I don’t necessarily trust any bureaucracy to do anything beyond getting itself paid. And I don’t know enough about the NASA situation to weigh in with great clarity. But it’s significant when someone like Neil Armstrong, who has historically stayed out of the spotlight and might even be described as reclusive, feels compelled to make a public condemnation using the strongest possible words.

Armstrong, who commanded the historic Apollo 11 moon landing mission in July 1969, criticized what he billed as an air of secrecy that preceded Obama’s February announcement which cancelled NASA’s Constellation program aiming for the moon. That plan, he told a Senate subcommittee, was a surprise to many among NASA, academia and the military.

“A plan that was invisible to so many was likely contrived by a very small group in secret who persuaded the President that this was a unique opportunity to put his stamp on a new and innovative program,” Armstrong, 79, said in a statement to a Senate subcommittee reviewing NASA’s new space plan. “I believe the President was poorly advised”…

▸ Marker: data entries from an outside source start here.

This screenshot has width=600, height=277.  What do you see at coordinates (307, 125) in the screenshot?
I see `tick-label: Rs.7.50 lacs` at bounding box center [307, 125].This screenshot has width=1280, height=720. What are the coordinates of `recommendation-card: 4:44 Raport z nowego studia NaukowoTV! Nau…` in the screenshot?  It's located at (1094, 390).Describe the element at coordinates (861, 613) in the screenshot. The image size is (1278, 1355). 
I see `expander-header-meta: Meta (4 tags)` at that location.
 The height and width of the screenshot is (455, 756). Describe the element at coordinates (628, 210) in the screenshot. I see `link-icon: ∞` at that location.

Armstrong and fellow Apollo astronauts Jim Lovell (Apollo 13 commander) and Eugene Cernan, who commanded Apollo 17 and was the last man to walk on the moon, have publicly denounced NASA’s new space exploration plan. They called it “devastating” in a statement sent to the media last month.

Cernan also spoke before the Senate subcommittee.

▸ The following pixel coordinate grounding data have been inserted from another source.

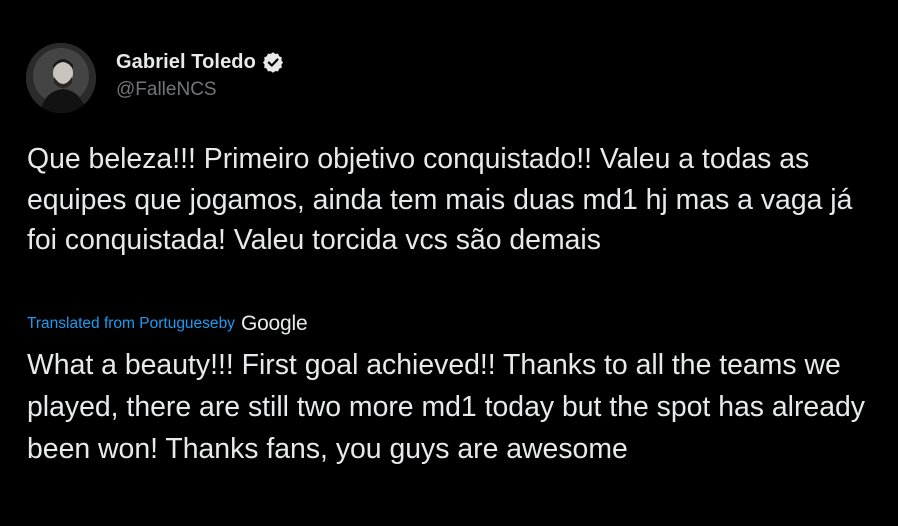 This screenshot has width=898, height=526. I want to click on name-row: Gabriel Toledo, so click(200, 62). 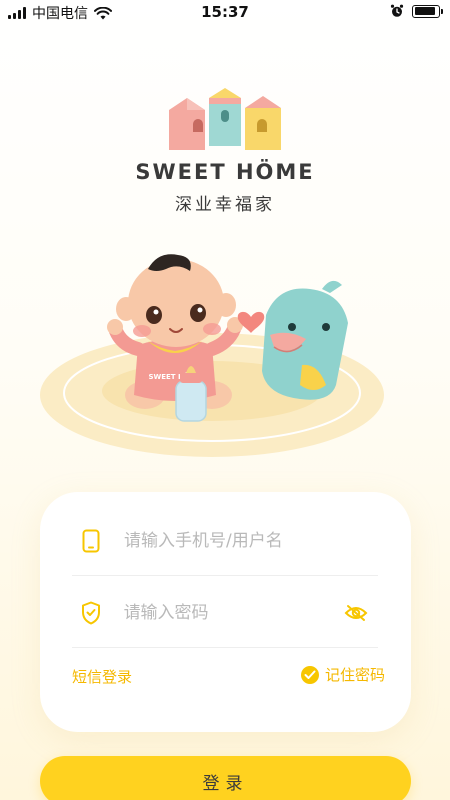 What do you see at coordinates (226, 778) in the screenshot?
I see `login-button: 登录` at bounding box center [226, 778].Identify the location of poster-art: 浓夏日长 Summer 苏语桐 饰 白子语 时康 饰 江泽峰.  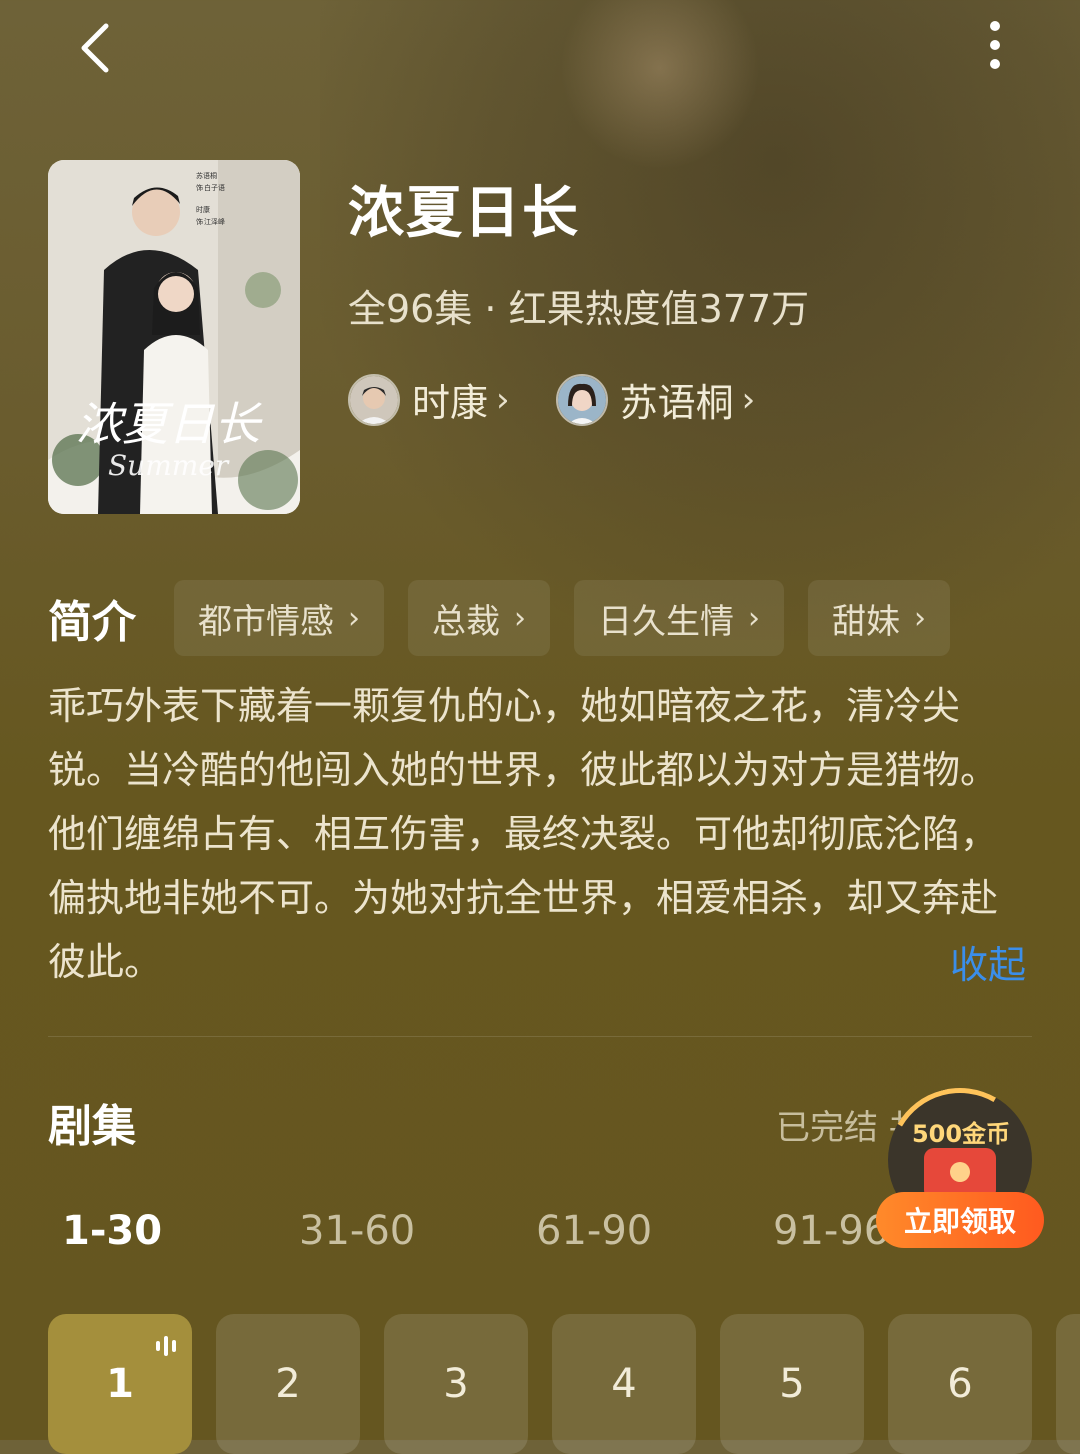
(174, 337).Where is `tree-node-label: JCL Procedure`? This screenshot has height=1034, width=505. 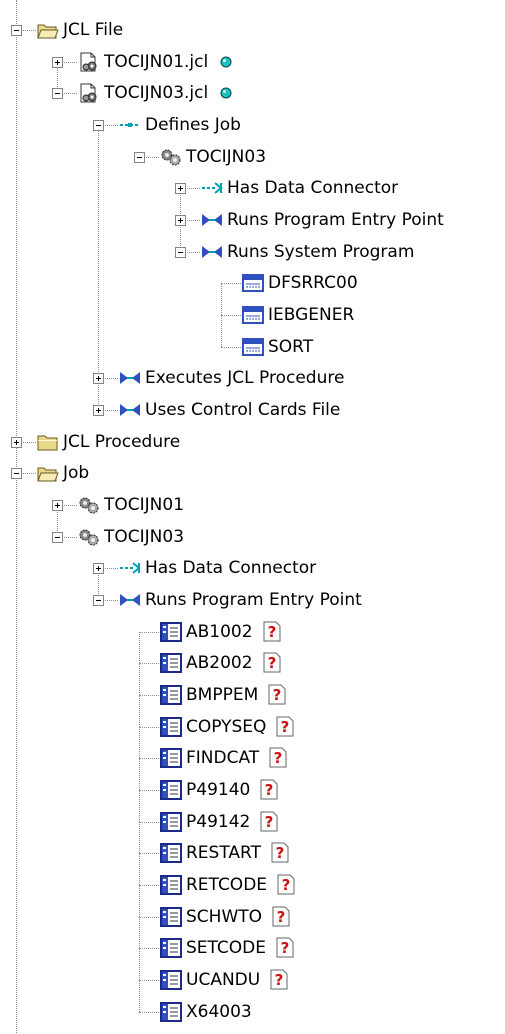 tree-node-label: JCL Procedure is located at coordinates (122, 442).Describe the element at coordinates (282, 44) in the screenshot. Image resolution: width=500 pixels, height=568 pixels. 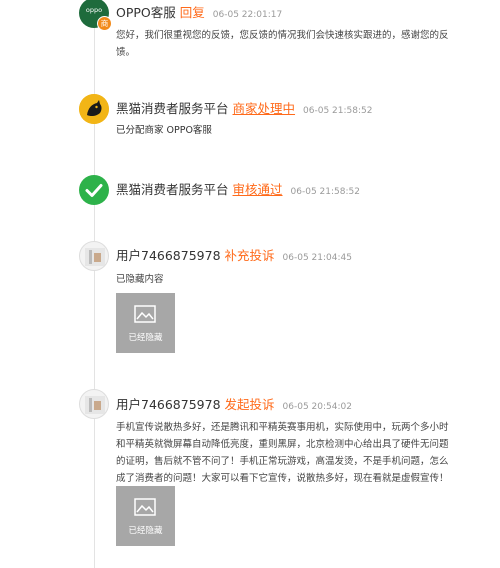
I see `reply-text: 您好，我们很重视您的反馈，您反馈的情况我们会快速核实跟进的，感谢您的反馈。` at that location.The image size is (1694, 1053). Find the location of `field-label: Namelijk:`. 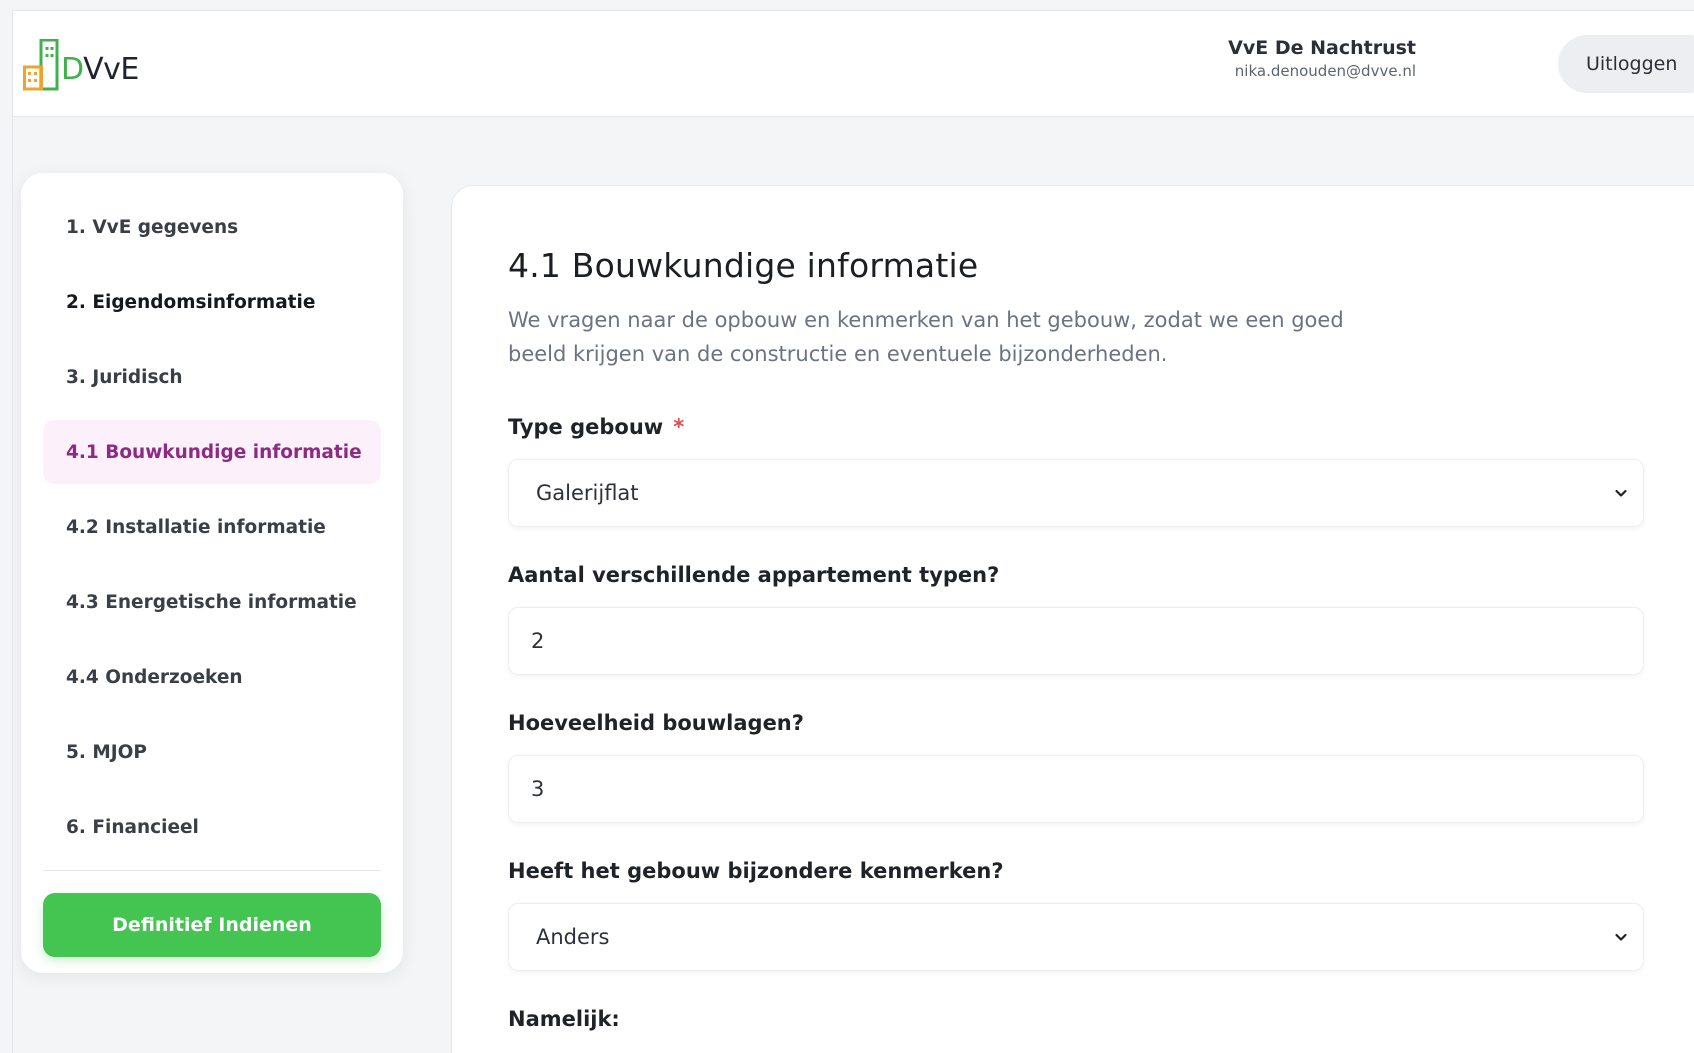

field-label: Namelijk: is located at coordinates (564, 1019).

“We (Armstrong, Lovell and myself) have come to the unanimous conclusion that this budget proposal presents no challenges, has no focus, and in fact is a blueprint for a mission to ‘nowhere,’” Cernan said in a statement.

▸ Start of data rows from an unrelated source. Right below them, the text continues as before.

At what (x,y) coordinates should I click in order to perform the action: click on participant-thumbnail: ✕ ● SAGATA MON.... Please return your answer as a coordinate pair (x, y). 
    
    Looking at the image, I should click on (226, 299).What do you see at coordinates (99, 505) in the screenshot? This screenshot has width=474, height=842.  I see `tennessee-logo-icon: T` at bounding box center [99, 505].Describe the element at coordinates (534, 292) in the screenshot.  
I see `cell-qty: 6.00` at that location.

Armstrong and Lovell and Cernan are among the luminaries of NASA’s history, and are presumably above petty political maneuvering and bureaucratic sniping. The scenario described reeks of what seems to be Obama’s style: Commands and micromanagement from elite, isolated, self-assured, ignorant leadership, turning a deaf ear to the real world and its inhabitants.

(By the way, it’s fair to be suspicious of knee-jerk NASA boosters as well, who may likewise not care whether NASA gets results, as long as money is spent in their districts. But, as I say, Armstrong and Lovell and Cernan don’t fall into that category.)

I recall a certain “Star Trek” contingent that welcomed Obama as one of their own. Even I felt that Obama was geeky enough to sincerely believe in the space program, and that it would perhaps be well-tended on his watch. But, no, NASA seems to be merely another aspect of America that must be diminished.